Monday, 10 September 2012

The fundamental interconnectedness of all things: the impact of networked knowledge systems on cataloguing

This is the text of a paper I delivered at the CILIP Cataloguing and Indexing Group Conference 2012 in Sheffield. The presentation slides are below:

What is cataloguing? Really, what is it that we do? 

This is “the dawn of a new era in cataloguing”. In these times of change, it’s good to get back to first principles and ask the philosophical questions. What are we doing here? What is it that we do? What is our value? What is cataloguing really? (1)

If you asked a hundred cataloguers, I suspect you’d get a hundred answers. But I choose to think of cataloguing and classification as the process of describing the bibliographic universe. As librarians and information professionals, we are familiar with the world of books, journals, information, data. We know about the secret web of connections and links and citations and themes and genres that connect the millions of information sources that we deal with every day. We have chosen to live in this bibliographic universe: to wander its streets together; to climb its mountains; to congregate in its squares; to see what lies down every dark alleyway; to explore every inch of it. And among information professionals, cataloguers and classifiers are the ones who have chosen to map the bibliographic universe. We are cartographers of the abstract. We chart the world of books, journals, and information: describing what we see, encoding it in a usable form, and sharing the results with our users and with each other. This abstract mapping is, I would argue, the true value of cataloguing. 

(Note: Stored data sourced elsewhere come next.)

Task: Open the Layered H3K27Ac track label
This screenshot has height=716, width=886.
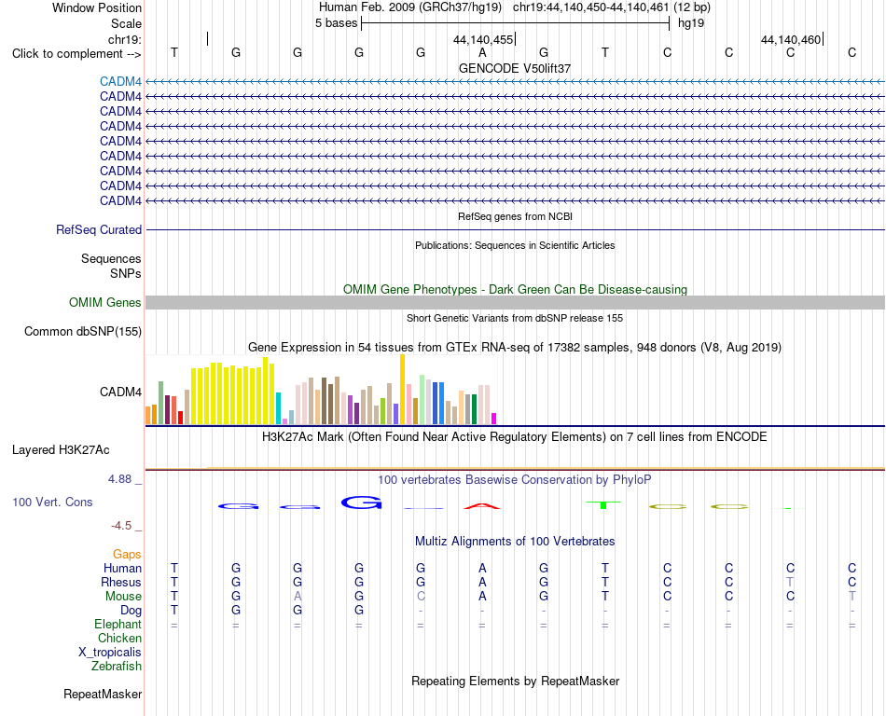Action: 61,450
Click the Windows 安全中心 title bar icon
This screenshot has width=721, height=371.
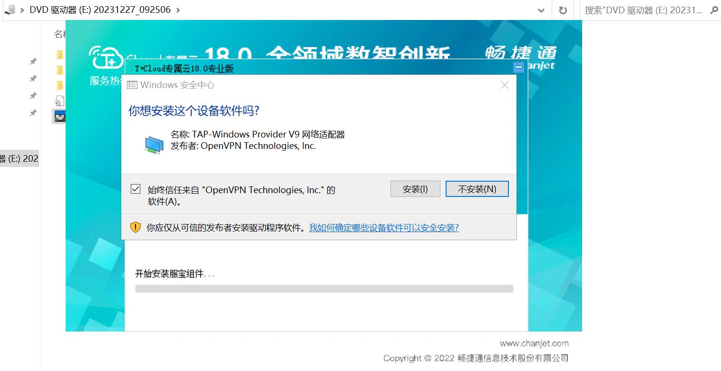point(132,85)
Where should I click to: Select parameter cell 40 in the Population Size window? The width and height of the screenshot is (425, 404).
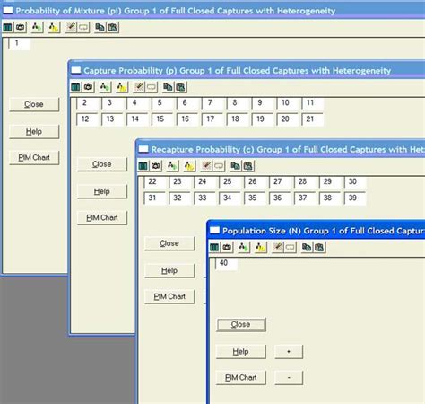coord(226,264)
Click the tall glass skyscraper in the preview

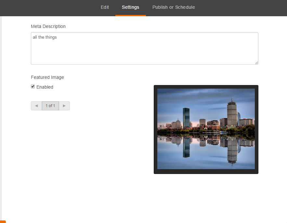click(x=186, y=118)
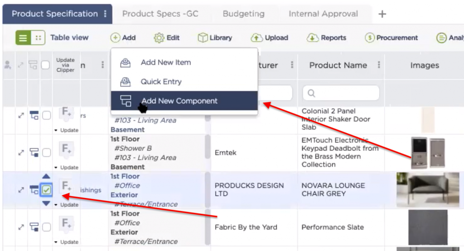464x251 pixels.
Task: Open Product Name column options menu
Action: coord(379,65)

Nowadays we have new tools at our disposal to do this. FRBR – Functional Requirements for Bibliographic Records – is one such tool that we can use to describe the bibliographic universe. It’s one attempt to define the arrangement of the abstract entities that information professionals work with. It defines the relationship between these things: between the ‘work’ as envisioned by the author all the way down to the physical ‘item’ which a user can hold and touch. As well as defining the relationships between different versions of the same ‘work’ – between Group 1 entities – it defines the relationships and the links that works have with people and corporate bodies – Group 2 entities – and through this, defines their relationships with each other. FRBR is a framework on which to base our maps of the bibliographic universe. That is its abiding value. 

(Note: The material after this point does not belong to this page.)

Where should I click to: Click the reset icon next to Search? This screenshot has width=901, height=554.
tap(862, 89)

RDA is built on a foundation of FRBR and will be another useful tool. It places a new emphasis in cataloguing on “clustering of bibliographic records” and using metadata to define the relationships between works. Previously the relationships between one edition of a book and a later edition of the same book or between the print version of a book and the ebook version have been somewhat ill-defined if not totally unexplained by a catalogue record. FRBR and RDA are tools to help accurately describe the universe of information and so they’re both heavily informed by epistemology and ontology: two separate but linked branches of philosophy. 

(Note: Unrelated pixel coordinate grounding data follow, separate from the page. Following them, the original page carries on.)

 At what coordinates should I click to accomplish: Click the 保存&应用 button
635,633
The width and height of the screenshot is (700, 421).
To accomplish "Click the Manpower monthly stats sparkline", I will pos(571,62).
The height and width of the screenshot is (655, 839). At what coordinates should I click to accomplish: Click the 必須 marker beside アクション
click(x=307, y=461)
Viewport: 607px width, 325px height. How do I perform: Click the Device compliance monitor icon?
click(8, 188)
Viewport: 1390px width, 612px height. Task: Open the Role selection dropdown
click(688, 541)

Epistemology is the study of knowledge systems: what knowledge is, how it’s arranged, and how we can have it. It’s been studied from the time of the Ancient Greek philosophers – from Plato and his pupil Aristotle – through the Enlightenment philosophers – Descartes, Locke, Hume, Schopenhauer – to the present day when the debate continues and has been renewed by new scientific discoveries and what seems to be an ever-expanding world of knowledge. The World Wide Web has emerged as a quasi-physical embodiment of our abstract world of information – our realm of knowledge – and so the debate is more physical, more real, and more important than ever. It’s said that Socrates was in constant communication with a ‘daemon’ who supplied him with all his ideas and inspiration: today, we can all communicate with hundreds of people everyday who give us fresh ideas and invite us to interesting events. The Web and these changing paradigms of communication have changed our view of epistemology and I’ll get to that later. Ontology is the study of being and existence. It’s relevant to considering the bibliographic universe in terms of trying to define that universe’s metaphysical status. By this, I mean the questions ‘What kind of entity is information?’ and ‘What kind of thing is knowledge?’ Ontology tries to define what things are: is the text of a book a purely mental construct or does it have some kind of physical reality? Can a ‘work’ be said to exist in the same way as a chair? 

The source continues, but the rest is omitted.